I use random effects models (aka mixed-effects models aka multi-level models aka hierarchical linear models) frequently in my research. Although I understood the intuition behind them for a long time, I was lost on the mechanics, so I decided to finally sit down and try to code one from scratch. The random effects model is given by the equation:

\(y_i = X_i\alpha + Z_ib_i + e_i\)

where \(X_i\) and \(Z_i\) are known \(n_i\) X \(p\) and \(n_i\) X \(q\) matrices, \(\alpha\) is a vector of fixed effects to be estimated and \(b_i\) and \(e_i\) are independent random vectors distributed as \(N(0, D)\) and \(N(0, \sigma^2I)\). D is a positive semidefinite \(q\) X \(q\) matrix of unknown parameters to be estimated, and \(I_i\) is the \(n_i\) X \(n_i\) identity matrix.

It follows that

  • \(\mathbb{E}(y_i) = X_i\alpha\)
  • \(var(y_i) = \Sigma_i\)
  • \(\Sigma_i = \sigma^2_i + Z_iDZ_i^T\)

The issue in evaluating a random effects model is that the \(b_i\) (and \(e_i\)) unobserved. Unlike a fixed effects that is constant across all units; \(b_i\) varies across each unit.

In the present example, I am going to use the sleepstudy data from the lme4 package. In this dataset, participants’ reaction times are measured over time.

We are going to estimate the following model:

\(y_i = X_i\alpha + Z_ib_i + e_i\)

where \(y_i\) = reaction time, \(X_i\) is a vector of 1’s, and \(Z_i\) is a vector of 1’s. In short, we are going to predict reaxction time from the mean reaction time and each participants’ mean reaction time. As such, we have to estimate \(b_i\) for every participant. However, as stated earlier \(b_i\) is unobserved. To solve the equation, we will use the EM algorithm.

The EM Algorithm

The E-M algorithm is a two-step algorithm that starts with the E-Step: an initial estimate of the mean vector and covariance matrix that predict the missing variables from the observed variables. The M-Step subsequently applies standard concrete data formulas to generate updated estimates of the mean vector and covariance matrix.
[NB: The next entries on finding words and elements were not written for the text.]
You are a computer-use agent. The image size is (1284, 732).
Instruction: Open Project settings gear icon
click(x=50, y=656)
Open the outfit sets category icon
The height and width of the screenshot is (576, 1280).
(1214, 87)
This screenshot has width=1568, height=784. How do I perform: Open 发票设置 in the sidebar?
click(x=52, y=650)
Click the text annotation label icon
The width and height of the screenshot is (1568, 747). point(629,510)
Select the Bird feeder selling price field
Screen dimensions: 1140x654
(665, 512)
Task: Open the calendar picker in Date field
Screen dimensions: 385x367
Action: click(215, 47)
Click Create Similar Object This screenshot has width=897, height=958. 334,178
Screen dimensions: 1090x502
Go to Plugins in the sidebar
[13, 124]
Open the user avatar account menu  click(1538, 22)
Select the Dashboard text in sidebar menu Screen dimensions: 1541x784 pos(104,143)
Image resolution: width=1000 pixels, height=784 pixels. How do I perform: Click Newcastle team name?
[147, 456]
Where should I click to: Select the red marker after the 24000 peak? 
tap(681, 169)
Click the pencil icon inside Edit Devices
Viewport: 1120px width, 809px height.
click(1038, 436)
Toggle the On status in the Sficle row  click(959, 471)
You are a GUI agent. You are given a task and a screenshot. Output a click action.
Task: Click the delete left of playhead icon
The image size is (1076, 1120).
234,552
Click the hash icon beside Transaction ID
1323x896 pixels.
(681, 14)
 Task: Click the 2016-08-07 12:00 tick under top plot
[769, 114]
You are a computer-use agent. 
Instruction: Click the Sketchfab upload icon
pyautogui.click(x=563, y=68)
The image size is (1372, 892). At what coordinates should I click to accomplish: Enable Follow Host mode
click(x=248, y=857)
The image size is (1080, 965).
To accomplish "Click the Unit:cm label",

These two-steps are repeated until the mean vector and covariance matrix no longer change between consecutive M-steps.

In the context of mixed-effects models, we estimate \(\sigma^2\) (variance of the residual) and D (covariance matrix of random effects).

First, we perform the E-Step, where we find the expectation of \(e_i^2\) and \(b_i^2\). The expecation of \(e_i^2\) is found via:

\(\mathbb{E}[\sum_{1}^{m} e_i^Te_i|y_i, \alpha(\hat{\theta}), \hat{\theta}]\)

= \(\sum_{1}^{m}\hat{e_i}^T\hat{e_i} + \text{ tr var }[e_i|y_i, \alpha(\hat{\theta}), \hat{\theta}]\)

= \(\sum_{1}^m[(y – X_i\alpha – Z_ib_i)^T(y – X_i\alpha – Z_ib_i) + \sigma^2tr(I – \sigma^2W_i)\)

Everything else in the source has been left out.